With the explosion of Big Data, Data Science has found new life and new areas of application. A technique that was identified with the term “Data Mining” until recently, has now acquired wider validity, operating on increasingly generous masses of data and also on unstructured data, such as texts, videos, images and audio files. This change has required the intervention of distributed platforms, responsible for containing, storing and allowing the processing of such information on a large scale.
If, on the one hand, the exploratory approach aimed at understanding the datum for analytical purposes has remained unchanged, on the other, the use of increasingly structured environments, made up of heterogeneous and innovative technologies, has increased in complexity.
How do Data Scientists work?
In this context, in order to interact with Hadoop or more generally with Big Data environments, today’s Data Scientist is called on to use ad-hoc tools that make it possible to carry out surveys and filters with distributed operations. In fact, vendors have fine-tuned many applications developed by vendors to facilitate this heuristic approach; just think of the various Notebooks or Data Discovery and Data Wrangling tools supporting data acquisition-aggregation and cleaning respectively. After terminating the investigative phase, the exploratory process must be translated into executable and reproducible code, through the definition of a processing pipeline that enables completion of the analytical process.
Where R and Python languages are no longer sufficient, Data Scientists exploit other computational paradigms on Hadoop (such as Spark, MapReduce and H2O), which make Machine Learning libraries and algorithms available for processing large datasets exploiting the capabilities of the cluster, but which require good knowledge of the technological platform and specific programming skills. These skills are those cut out for the role of the Data Engineer who deals with a variety of languages and knows the Hadoop ecosystem well, ensuring optimized and high-performing processing flows.

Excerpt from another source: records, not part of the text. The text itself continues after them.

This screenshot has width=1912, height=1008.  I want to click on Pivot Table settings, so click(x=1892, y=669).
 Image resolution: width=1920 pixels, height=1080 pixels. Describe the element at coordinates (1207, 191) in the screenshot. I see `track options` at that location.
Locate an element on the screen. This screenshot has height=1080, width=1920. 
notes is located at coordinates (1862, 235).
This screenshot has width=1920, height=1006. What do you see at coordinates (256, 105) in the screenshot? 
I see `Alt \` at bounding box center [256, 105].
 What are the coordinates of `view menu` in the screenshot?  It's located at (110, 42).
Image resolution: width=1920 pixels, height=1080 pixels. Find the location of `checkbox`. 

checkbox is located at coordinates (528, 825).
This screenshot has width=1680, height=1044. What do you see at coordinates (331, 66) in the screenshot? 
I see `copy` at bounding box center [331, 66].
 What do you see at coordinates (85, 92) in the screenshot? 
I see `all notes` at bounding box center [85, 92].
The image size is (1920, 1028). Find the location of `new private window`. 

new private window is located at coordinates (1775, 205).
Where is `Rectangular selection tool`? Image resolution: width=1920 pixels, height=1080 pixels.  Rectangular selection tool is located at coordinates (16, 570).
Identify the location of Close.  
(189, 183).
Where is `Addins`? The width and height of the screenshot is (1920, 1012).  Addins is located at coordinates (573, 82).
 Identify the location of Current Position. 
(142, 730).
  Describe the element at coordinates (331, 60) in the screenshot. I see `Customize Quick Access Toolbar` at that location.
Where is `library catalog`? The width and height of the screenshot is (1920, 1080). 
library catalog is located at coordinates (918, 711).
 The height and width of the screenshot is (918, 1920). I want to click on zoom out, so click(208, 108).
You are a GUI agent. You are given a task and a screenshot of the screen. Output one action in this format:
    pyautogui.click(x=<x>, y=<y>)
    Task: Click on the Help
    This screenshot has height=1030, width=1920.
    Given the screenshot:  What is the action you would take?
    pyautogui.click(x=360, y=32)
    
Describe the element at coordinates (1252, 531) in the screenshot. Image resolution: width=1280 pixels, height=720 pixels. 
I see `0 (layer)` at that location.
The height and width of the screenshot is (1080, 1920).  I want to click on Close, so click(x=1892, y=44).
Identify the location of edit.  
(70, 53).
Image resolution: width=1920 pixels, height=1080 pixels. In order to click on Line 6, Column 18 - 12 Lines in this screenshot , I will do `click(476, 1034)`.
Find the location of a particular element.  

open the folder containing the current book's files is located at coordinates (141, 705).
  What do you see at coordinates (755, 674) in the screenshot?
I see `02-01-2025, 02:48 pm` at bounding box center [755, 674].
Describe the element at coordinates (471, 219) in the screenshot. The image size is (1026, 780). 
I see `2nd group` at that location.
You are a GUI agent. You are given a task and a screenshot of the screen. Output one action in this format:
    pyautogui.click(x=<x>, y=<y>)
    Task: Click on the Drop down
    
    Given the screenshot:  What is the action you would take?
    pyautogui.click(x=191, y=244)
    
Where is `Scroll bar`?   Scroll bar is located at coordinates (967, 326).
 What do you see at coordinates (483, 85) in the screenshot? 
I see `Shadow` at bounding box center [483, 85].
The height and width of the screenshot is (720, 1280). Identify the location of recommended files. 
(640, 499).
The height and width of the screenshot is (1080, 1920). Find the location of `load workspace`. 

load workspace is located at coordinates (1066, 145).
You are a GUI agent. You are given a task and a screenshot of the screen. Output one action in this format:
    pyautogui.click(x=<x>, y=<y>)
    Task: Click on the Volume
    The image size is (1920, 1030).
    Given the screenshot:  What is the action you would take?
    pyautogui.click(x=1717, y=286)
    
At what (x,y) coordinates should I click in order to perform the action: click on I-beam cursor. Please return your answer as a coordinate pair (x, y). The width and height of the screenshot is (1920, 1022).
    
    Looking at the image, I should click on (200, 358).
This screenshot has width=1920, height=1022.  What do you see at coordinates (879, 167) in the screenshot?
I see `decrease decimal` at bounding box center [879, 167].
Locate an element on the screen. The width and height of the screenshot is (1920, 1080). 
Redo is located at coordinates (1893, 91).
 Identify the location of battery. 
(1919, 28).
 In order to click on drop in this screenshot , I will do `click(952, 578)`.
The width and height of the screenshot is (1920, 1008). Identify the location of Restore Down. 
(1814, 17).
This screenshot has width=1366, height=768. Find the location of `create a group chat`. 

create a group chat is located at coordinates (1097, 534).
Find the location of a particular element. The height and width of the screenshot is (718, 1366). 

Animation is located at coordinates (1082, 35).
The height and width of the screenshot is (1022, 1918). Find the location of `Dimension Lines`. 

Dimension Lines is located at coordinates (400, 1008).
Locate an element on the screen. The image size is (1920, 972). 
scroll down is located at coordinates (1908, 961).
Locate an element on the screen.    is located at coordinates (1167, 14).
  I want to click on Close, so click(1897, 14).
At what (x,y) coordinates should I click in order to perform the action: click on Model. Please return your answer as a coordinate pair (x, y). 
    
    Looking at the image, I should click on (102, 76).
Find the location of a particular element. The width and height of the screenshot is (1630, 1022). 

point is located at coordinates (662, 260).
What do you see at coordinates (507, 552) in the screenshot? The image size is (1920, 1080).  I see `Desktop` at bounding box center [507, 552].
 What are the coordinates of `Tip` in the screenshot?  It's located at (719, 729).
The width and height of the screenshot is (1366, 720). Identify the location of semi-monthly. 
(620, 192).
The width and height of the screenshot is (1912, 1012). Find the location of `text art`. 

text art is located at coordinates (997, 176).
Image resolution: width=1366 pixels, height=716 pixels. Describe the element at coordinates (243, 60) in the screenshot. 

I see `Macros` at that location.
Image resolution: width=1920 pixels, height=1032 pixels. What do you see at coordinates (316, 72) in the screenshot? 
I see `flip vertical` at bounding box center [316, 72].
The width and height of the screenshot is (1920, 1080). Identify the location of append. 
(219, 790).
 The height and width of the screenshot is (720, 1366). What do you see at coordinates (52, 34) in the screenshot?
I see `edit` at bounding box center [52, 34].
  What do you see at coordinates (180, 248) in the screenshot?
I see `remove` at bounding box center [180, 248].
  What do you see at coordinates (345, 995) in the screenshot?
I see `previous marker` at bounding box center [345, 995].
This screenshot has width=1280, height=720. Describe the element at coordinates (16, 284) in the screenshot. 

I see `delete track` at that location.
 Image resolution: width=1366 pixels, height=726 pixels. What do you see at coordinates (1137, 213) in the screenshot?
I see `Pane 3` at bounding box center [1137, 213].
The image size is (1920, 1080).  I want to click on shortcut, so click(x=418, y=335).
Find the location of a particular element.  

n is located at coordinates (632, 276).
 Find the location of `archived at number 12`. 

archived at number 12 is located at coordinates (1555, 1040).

Is the Data Scientist really so sexy?
In fact, at the very beginning, when the Harvard Business Review had defined it as the sexiest role of the twenty-first century, the Data Scientist was a mythological figure: the IT unicorn that was able to perpetrate actions ranging from Machine Learning to programming (distributed or not) and the creation of engaging graphic interfaces, to deep knowledge of Big Data platforms and their tools. After the (somewhat predictable) disillusionment, the different skills were assigned to different roles, required nevertheless to understand and support each other in a virtuous circle of collaboration.
Ever since Machine Learning and Advanced Analytics projects have become a necessity for many companies, which have understood the competitive benefits as well as the intrinsic difficulties, organization of work has become an issue for the attention of team leaders and project managers.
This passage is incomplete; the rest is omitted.